[Aim of the task] Can you rewrite the entries below with "drop-down menu" in place of every "dropdown" and everything else left as it is?

[Source data]
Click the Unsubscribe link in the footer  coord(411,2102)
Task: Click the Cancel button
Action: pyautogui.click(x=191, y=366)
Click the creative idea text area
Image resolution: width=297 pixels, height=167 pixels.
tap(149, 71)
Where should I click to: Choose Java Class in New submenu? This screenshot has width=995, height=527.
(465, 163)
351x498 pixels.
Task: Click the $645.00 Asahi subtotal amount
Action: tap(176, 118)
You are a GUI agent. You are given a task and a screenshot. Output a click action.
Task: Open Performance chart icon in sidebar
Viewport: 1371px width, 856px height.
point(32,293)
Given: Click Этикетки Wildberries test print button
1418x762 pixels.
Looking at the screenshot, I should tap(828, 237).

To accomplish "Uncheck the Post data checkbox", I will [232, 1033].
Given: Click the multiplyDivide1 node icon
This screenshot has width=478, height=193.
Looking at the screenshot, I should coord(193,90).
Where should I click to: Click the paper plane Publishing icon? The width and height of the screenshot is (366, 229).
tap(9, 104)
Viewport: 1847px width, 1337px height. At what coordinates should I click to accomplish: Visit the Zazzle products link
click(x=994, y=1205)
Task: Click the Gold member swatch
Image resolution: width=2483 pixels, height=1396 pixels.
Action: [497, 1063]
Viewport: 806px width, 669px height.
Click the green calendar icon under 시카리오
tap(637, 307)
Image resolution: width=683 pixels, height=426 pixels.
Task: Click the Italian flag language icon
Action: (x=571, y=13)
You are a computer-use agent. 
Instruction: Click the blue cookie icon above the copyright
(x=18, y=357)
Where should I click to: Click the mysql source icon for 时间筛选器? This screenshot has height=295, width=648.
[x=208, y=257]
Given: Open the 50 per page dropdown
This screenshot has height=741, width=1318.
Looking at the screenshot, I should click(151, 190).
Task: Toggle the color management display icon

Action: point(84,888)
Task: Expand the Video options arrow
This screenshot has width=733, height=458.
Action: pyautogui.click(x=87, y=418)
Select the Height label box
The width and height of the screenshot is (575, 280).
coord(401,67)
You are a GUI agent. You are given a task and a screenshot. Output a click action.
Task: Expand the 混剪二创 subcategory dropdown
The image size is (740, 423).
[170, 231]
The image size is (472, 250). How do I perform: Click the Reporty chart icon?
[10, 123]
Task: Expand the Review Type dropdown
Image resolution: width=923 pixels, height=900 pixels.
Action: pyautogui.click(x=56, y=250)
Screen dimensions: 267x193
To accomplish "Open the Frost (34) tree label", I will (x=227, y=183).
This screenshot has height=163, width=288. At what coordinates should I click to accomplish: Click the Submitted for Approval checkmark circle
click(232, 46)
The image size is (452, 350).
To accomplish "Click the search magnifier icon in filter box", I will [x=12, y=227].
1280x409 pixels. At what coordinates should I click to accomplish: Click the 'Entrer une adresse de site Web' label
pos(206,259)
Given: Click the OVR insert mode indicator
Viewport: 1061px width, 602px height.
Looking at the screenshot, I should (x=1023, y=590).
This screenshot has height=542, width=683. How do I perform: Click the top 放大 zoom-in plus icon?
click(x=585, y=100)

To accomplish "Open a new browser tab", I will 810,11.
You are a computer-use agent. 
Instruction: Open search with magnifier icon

[Exercise solution]
Click the Unsubscribe link in the footer  coord(411,2102)
Task: Click the Cancel button
Action: pyautogui.click(x=191, y=366)
Click the creative idea text area
Image resolution: width=297 pixels, height=167 pixels.
tap(149, 71)
Where should I click to: Choose Java Class in New submenu? This screenshot has width=995, height=527.
(465, 163)
351x498 pixels.
Task: Click the $645.00 Asahi subtotal amount
Action: tap(176, 118)
You are a GUI agent. You are given a task and a screenshot. Output a click action.
Task: Open Performance chart icon in sidebar
Viewport: 1371px width, 856px height.
point(32,293)
Given: Click Этикетки Wildberries test print button
1418x762 pixels.
Looking at the screenshot, I should tap(828, 237).

To accomplish "Uncheck the Post data checkbox", I will [232, 1033].
Given: Click the multiplyDivide1 node icon
This screenshot has width=478, height=193.
Looking at the screenshot, I should coord(193,90).
Where should I click to: Click the paper plane Publishing icon? The width and height of the screenshot is (366, 229).
tap(9, 104)
Viewport: 1847px width, 1337px height. At what coordinates should I click to accomplish: Visit the Zazzle products link
click(x=994, y=1205)
Task: Click the Gold member swatch
Image resolution: width=2483 pixels, height=1396 pixels.
Action: [497, 1063]
Viewport: 806px width, 669px height.
Click the green calendar icon under 시카리오
tap(637, 307)
Image resolution: width=683 pixels, height=426 pixels.
Task: Click the Italian flag language icon
Action: (x=571, y=13)
You are a computer-use agent. 
Instruction: Click the blue cookie icon above the copyright
(x=18, y=357)
Where should I click to: Click the mysql source icon for 时间筛选器? This screenshot has height=295, width=648.
[x=208, y=257]
Given: Open the 50 per page drop-down menu
This screenshot has height=741, width=1318.
Looking at the screenshot, I should click(151, 190).
Task: Toggle the color management display icon

Action: point(84,888)
Task: Expand the Video options arrow
This screenshot has width=733, height=458.
Action: pyautogui.click(x=87, y=418)
Select the Height label box
The width and height of the screenshot is (575, 280).
coord(401,67)
You are a GUI agent. You are given a task and a screenshot. Output a click action.
Task: Expand the 混剪二创 subcategory drop-down menu
The image size is (740, 423).
[170, 231]
The image size is (472, 250). How do I perform: Click the Reporty chart icon?
[10, 123]
Task: Expand the Review Type drop-down menu
Image resolution: width=923 pixels, height=900 pixels.
Action: pyautogui.click(x=56, y=250)
Screen dimensions: 267x193
To accomplish "Open the Frost (34) tree label", I will (x=227, y=183).
This screenshot has height=163, width=288. At what coordinates should I click to accomplish: Click the Submitted for Approval checkmark circle
click(232, 46)
The image size is (452, 350).
To accomplish "Click the search magnifier icon in filter box", I will [x=12, y=227].
1280x409 pixels. At what coordinates should I click to accomplish: Click the 'Entrer une adresse de site Web' label
pos(206,259)
Given: Click the OVR insert mode indicator
Viewport: 1061px width, 602px height.
Looking at the screenshot, I should (x=1023, y=590).
This screenshot has height=542, width=683. How do I perform: Click the top 放大 zoom-in plus icon?
click(x=585, y=100)

To accomplish "Open a new browser tab", I will 810,11.
You are a computer-use agent. 
Instruction: Open search with magnifier icon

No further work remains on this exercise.